Amidst the raster-dominated landscape, a few notable heroes emerge. These projects distinguish themselves through their capacity to generate authentic vector fonts – or at minimum, vector-based drawings – marking them as particularly relevant to practical type design applications.
FontCycle (Yuan et al. 2021) leverages graph-based representation to extract style features from raster images and graph transformer networks to generate complete fonts from a few image samples. Although the graph-based representation seems to be a prospective approach to encoding spatial information of glyph shapes, the absence of original Bézier curve drawings is a limitation, which makes the system lag behind the other approaches.
DeepVecFont (Yizhi Wang and Lian 2021) works with dual-modality representation that efficiently exploits advances of raster image modality domain and vector outlines suitable for type design. These features make DeepVecFont a hot candidate for font type designers, helping them complete their fonts from initially provided few glyphs.

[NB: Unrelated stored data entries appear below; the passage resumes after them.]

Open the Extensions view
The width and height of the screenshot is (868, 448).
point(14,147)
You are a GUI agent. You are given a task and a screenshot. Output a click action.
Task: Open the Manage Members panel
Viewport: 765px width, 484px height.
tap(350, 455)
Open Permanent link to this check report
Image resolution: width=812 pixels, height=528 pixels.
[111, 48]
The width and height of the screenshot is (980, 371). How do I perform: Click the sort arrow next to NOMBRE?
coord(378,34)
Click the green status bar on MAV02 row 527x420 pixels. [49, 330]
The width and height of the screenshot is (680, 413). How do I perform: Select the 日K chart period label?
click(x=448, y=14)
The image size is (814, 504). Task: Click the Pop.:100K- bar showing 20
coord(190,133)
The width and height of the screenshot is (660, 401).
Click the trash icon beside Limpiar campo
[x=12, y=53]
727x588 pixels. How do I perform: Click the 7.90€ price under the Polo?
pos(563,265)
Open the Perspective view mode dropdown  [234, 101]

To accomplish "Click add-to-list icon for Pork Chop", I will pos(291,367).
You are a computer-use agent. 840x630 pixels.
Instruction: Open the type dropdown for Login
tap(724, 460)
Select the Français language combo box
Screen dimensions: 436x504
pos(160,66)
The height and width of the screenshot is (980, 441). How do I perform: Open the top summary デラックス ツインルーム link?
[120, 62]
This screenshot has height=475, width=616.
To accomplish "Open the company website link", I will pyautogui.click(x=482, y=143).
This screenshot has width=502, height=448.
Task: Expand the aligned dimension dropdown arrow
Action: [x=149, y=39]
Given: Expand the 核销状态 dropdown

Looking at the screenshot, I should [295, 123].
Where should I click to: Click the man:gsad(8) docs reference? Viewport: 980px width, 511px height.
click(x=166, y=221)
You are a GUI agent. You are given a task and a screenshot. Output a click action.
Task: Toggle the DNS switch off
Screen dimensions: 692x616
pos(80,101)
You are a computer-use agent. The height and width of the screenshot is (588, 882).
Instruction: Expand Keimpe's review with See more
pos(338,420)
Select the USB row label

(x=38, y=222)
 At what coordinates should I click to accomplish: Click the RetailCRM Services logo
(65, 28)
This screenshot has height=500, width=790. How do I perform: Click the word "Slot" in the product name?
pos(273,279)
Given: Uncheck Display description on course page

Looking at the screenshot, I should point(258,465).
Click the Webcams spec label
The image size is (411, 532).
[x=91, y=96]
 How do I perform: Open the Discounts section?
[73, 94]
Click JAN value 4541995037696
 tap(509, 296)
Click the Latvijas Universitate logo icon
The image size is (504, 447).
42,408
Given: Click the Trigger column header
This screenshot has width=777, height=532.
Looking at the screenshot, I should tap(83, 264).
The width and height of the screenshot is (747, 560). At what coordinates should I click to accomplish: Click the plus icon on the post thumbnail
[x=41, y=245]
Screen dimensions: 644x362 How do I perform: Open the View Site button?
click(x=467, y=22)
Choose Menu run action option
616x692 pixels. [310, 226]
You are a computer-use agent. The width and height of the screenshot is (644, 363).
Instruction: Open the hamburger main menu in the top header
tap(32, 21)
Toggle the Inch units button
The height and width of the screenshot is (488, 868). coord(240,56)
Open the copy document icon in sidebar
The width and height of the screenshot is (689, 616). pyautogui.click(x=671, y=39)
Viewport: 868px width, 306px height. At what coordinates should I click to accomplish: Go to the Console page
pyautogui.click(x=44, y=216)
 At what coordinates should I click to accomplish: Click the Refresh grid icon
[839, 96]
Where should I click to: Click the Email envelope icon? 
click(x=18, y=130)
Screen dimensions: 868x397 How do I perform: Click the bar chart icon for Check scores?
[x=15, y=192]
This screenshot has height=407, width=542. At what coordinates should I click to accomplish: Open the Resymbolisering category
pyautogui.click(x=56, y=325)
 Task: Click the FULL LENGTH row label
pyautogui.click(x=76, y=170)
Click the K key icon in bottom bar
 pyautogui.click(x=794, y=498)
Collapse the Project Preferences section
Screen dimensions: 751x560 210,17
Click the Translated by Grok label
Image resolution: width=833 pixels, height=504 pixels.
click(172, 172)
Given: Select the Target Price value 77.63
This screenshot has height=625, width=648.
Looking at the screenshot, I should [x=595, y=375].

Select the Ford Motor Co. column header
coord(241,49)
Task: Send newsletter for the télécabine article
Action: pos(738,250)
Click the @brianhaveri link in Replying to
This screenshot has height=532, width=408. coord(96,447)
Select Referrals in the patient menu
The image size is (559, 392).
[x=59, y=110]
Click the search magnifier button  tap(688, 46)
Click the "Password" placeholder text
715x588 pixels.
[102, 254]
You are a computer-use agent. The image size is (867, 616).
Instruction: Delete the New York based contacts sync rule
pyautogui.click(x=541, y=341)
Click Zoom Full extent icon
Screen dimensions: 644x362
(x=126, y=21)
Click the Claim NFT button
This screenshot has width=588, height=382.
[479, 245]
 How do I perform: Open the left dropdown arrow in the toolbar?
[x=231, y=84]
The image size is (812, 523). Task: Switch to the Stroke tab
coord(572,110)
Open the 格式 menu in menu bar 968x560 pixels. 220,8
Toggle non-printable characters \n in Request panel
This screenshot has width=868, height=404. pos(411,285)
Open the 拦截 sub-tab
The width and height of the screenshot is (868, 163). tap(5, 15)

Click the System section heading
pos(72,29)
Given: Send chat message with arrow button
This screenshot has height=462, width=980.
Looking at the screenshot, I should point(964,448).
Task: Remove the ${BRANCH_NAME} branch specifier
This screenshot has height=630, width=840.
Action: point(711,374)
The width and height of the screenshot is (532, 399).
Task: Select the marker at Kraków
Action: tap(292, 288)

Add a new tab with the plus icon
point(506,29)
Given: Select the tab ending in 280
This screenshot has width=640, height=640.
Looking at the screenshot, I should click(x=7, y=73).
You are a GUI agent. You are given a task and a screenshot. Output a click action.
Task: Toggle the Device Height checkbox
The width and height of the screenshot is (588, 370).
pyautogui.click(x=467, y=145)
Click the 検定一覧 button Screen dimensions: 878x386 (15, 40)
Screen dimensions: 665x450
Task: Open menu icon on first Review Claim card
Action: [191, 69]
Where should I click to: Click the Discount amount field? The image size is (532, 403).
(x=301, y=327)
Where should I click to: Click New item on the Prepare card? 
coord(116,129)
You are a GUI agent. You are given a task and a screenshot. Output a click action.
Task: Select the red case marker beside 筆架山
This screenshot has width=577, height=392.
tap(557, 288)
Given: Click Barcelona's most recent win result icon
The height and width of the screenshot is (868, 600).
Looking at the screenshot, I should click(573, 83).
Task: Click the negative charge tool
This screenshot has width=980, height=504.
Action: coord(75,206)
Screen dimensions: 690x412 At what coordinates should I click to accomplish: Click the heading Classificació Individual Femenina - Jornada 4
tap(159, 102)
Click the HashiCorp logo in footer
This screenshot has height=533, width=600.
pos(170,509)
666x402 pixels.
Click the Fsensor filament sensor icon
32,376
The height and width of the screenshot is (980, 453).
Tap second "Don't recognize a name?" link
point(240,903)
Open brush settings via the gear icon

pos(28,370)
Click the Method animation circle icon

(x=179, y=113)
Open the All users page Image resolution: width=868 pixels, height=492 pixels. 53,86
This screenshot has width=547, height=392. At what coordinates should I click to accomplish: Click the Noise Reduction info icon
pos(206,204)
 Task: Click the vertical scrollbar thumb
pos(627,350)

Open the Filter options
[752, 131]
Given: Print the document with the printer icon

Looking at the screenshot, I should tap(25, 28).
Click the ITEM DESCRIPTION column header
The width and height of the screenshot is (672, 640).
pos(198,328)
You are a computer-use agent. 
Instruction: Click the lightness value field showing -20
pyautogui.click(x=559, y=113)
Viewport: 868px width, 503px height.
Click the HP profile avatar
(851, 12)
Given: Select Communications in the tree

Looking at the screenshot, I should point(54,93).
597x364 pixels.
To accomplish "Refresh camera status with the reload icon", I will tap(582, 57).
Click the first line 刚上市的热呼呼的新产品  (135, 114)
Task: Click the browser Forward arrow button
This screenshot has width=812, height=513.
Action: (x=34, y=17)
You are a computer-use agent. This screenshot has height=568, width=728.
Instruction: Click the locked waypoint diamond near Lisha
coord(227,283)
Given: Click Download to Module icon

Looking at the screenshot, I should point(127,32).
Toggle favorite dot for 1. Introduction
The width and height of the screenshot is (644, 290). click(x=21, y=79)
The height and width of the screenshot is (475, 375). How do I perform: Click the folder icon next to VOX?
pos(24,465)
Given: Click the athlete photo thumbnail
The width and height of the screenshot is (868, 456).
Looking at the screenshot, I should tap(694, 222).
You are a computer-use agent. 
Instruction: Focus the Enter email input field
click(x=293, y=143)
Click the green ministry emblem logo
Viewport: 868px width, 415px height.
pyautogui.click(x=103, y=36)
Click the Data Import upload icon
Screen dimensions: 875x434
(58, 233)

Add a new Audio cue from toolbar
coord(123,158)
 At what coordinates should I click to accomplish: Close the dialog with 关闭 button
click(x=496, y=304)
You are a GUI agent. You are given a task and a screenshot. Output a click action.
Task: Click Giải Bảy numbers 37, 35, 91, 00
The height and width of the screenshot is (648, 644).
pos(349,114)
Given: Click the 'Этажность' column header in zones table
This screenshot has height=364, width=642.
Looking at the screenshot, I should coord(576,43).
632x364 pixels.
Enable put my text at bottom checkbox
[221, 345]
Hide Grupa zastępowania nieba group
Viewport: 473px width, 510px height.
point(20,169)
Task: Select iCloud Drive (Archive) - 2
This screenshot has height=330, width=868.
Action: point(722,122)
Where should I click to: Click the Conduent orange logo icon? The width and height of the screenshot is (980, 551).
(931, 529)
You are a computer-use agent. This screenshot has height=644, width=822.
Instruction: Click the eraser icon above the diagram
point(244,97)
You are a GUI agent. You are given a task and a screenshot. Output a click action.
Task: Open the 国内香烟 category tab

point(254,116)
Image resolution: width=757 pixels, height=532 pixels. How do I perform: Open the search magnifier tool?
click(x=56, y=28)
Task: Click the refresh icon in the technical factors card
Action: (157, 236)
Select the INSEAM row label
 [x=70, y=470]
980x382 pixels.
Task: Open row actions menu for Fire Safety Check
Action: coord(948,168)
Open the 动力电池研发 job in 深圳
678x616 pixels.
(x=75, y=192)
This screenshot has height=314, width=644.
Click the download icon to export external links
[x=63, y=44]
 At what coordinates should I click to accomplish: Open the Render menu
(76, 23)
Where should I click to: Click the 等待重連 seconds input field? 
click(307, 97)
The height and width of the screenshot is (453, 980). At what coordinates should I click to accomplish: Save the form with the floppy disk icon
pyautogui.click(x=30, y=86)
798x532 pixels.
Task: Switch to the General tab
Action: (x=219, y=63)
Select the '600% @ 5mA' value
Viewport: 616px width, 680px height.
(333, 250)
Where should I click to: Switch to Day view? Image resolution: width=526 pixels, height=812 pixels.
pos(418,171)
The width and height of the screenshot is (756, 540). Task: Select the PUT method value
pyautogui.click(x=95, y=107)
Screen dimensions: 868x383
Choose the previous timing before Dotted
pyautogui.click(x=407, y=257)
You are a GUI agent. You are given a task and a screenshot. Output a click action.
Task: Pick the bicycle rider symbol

VecFontSDF (Xia, Xiong, and Lian 2023) calculates quadratic Bézier curves from raster image input by exploiting the signed distance function. Similarly to FontCycle (Yuan et al. 2021), the VecFontSDF (Xia, Xiong, and Lian 2023) system drawback from the industry implementation is that it lacks real vector drawing inputs.
DeepVecFont-v2 (Yuqing Wang et al. 2023) as a descendant of capable DeepVecFont (Yizhi Wang and Lian 2021) improved the limitation of sequential encoding of a variable number of drawing commands by introducing transformers instead of original LSTM. The system is capable of exceptional results, which makes it a good candidate for font completion of complex fonts.
DualVector (Y.-T. Liu et al. 2023), similar to DeepVecFont (Yizhi Wang and Lian 2021) and DeepVecFont-v2 (Yuqing Wang et al. 2023), leverages both raster and sequential encoding. However, the input uses solely raster images of glyphs, which is again unfortunate, as original drawings aren’t used.
VecFusion (Thamizharasan et al. 2023) leverages recent advances in diffusion models to encode raster images and control point fields. However, the loss of vector drawings as input is again drawn back from use in the type design industry.
These rare heroes, including the aforementioned parametric approach (Suveeranont and Igarashi 2010), present intriguing possibilities for type design practice. While their capabilities vary, each system’s approach to font completion suggests potential pathways for integrating machine learning into professional workflows.